● REQUIREMENT
Please repeat, from the entries that follow, the lines from the one containing "FORMAS DE PAGO (427, 2446)" through the one containing "hola@cursosfemxa.es (598, 2342)" exactly, adding nothing.

● AVAILABLE RECORDS
★ ★ ★ ★

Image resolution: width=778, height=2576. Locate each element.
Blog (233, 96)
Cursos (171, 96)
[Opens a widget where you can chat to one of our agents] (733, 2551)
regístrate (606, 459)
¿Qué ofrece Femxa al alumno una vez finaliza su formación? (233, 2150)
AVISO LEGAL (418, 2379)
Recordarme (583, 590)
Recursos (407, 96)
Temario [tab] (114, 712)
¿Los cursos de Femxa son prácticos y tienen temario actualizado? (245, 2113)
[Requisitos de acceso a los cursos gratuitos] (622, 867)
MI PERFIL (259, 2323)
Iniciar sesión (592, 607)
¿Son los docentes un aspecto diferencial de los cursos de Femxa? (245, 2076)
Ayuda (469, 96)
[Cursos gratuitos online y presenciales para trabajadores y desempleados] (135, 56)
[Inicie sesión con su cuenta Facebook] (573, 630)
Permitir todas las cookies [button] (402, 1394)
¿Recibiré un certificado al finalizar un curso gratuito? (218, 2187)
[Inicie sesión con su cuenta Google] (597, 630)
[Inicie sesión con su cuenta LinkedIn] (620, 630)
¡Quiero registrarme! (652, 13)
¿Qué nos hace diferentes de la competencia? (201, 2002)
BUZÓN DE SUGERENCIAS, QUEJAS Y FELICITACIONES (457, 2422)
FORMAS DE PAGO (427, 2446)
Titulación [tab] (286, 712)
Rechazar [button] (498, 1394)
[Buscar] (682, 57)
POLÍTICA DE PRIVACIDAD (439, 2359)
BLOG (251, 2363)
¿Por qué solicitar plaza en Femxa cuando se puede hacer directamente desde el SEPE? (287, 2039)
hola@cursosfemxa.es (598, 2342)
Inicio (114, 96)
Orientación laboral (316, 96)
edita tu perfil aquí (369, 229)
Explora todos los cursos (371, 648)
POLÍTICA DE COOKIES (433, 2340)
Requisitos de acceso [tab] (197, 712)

★ ★ ★ ★

● TASK OUTPUT
FORMAS DE PAGO (427, 2446)
Titulación [tab] (286, 712)
Rechazar [button] (498, 1394)
[Buscar] (682, 57)
POLÍTICA DE PRIVACIDAD (439, 2359)
BLOG (251, 2363)
¿Por qué solicitar plaza en Femxa cuando se puede hacer directamente desde el SEPE? (287, 2039)
hola@cursosfemxa.es (598, 2342)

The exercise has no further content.